As a youth, I was fascinated by language, particularly the foul kind. As a budding waterfowler who hung out with crusty old waterfowlers, I heard plenty of it.
According to my grandmother, however, there were rules (hers) that strictly forbade the use of such "blue" wordage. I'd own at least one Pulitzer Prize by now had Mama Beatrice not spent all those years stifling my creativity.
Still, at age 12, I longed to swear like an old duck hunter without fear of grandmotherly repercussion. My first retriever puppy almost made that possible. Wonder of wonders!
My cute little Lab was a female and was openly referred to in dog-training books as a bitch.
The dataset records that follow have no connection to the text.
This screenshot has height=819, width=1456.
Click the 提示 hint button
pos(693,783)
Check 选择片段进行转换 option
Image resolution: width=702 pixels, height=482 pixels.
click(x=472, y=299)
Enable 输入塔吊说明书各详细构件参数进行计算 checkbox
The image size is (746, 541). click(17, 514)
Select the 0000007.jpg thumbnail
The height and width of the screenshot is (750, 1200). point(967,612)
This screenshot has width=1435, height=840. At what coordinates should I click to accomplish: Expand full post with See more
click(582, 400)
Wow! I was delightedly flabbergasted. There it was in black and white: a word I was not supposed to see, much less say. What a glorious opportunity! Here was my chance to cuss like the grown folks and not only get away with it, but also earn a measure of respect for my knowledge of proper canine terminology.
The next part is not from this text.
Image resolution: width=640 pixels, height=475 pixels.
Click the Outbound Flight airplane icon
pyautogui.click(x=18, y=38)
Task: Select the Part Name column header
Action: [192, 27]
Immediately, I set about impressing the realm of adulthood with my mature worldliness. I eagerly expounded upon the dog-training game with every grown-up I encountered, taking pains to throw in a "bitch" or two with practically every sentence.
The older generation was, at first, taken aback. In that long-ago era, such a word proceeding from the mouths of babes was shocking. But I had 'em. After all,
I couldn't rightfully be punished over a "cuss word" regularly used by learned dog experts and even the literature of the American Kennel Club.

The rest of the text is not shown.